Lordy, the culture war trolls are out in force today, and it is ugly!
David J. White says: "Are you really saying that you let your friendships founder over politics? I'm sorry to hear that. I agree with the novelist E.M. Forster, who said, "If I had to choose between betraying my country and betraying my friend, I hope I should have the guts to betray my country.""
No, David, that was a tiny anecdote that didn't really reflect the entirety of the sneering and disdain these "friends" had for what our country was going through. Weird that you should seize on that one paragraph and attempt pop psychoanalysis on me using it, and really rather disturbing to be honest. I frankly don't have the stomach to relate the entire tale, which took place over many days, but it would be enough to end anyone's friendship.

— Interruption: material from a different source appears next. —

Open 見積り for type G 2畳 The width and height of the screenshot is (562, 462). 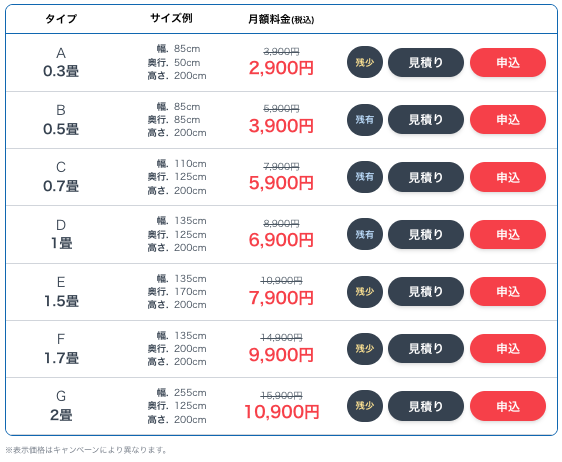coord(426,406)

And sometimes, yes, one must face up to stark differences in moral values - even with friends. I would disagree with Forster's rather flippant statement. Let's use the old nuke question: What if betraying your friend meant saving millions of lives? Would you "hope" you'd have the guts to stand by your friend then? It seems like the sort of romanticized, somewhat illogical statement a novelist would make.

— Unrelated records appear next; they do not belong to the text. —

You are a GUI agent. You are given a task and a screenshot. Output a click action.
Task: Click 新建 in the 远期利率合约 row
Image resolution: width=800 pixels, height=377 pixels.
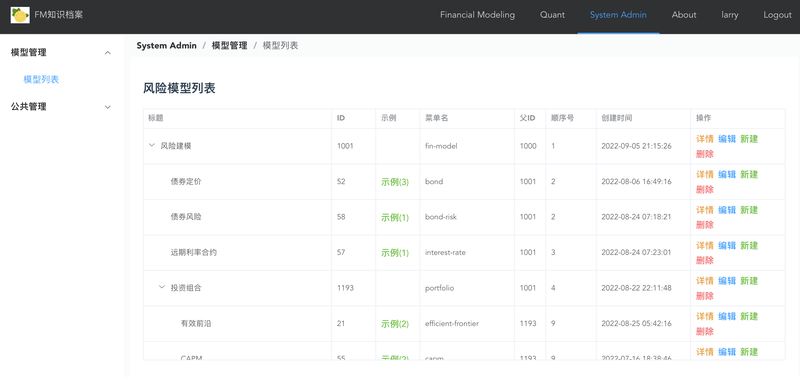(749, 245)
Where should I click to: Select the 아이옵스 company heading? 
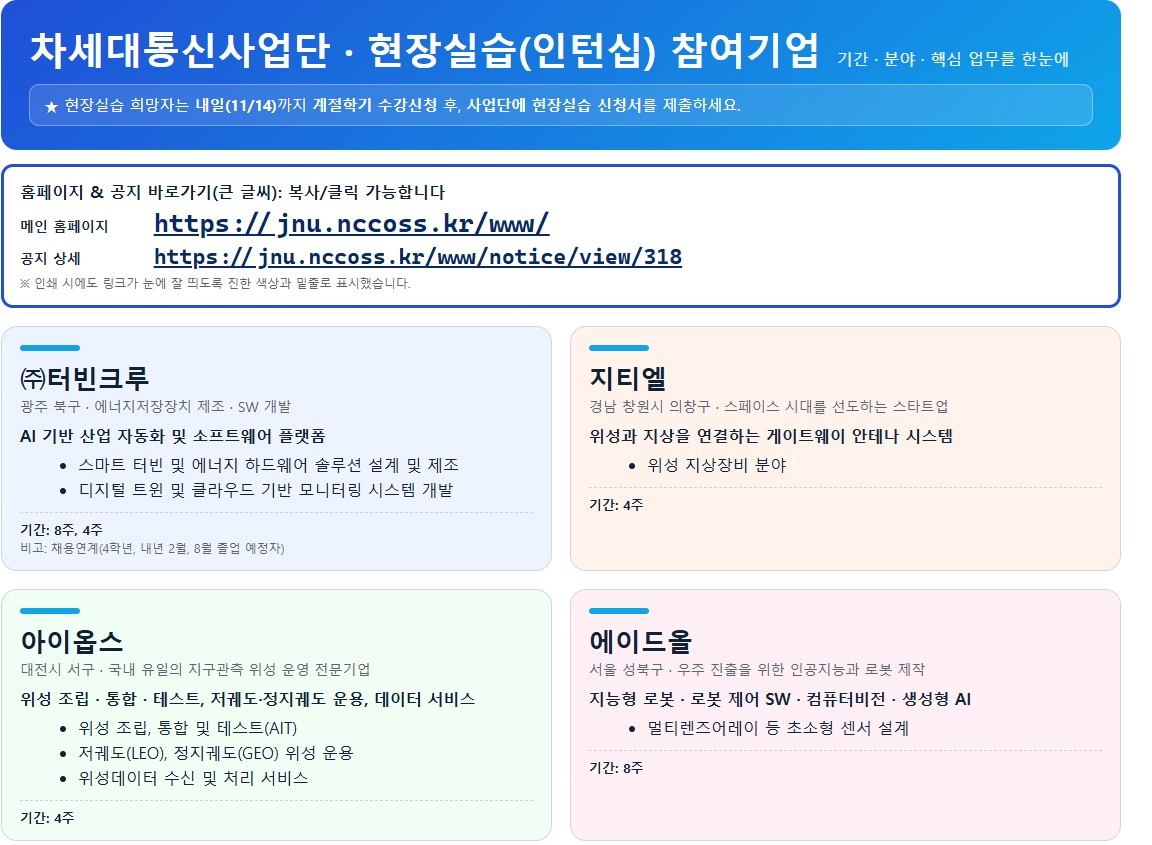coord(71,642)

Of course I didn't have to stop a nuclear attack - nothing quite so dramatic - but most things are rarely so high stakes, are they? It's the small moments that count.
In fact, C.S. Lewis addresses almost the precise scenario I encountered in "The Screwtape Letters" when Wormwood is being instructed on how to keep his "patient" from being troubled by the horrible things his "friends" say and do. I didn't read "The Screwtape Letters" until a few years ago, but I was struck by how closely it tracked with my own saddening episode.
Slight addendum to this, David J. White.
Our friendship didn't end over politics.
It ended over their being incapable of taking seriously one of the greatest tragedies ever to befall this nation.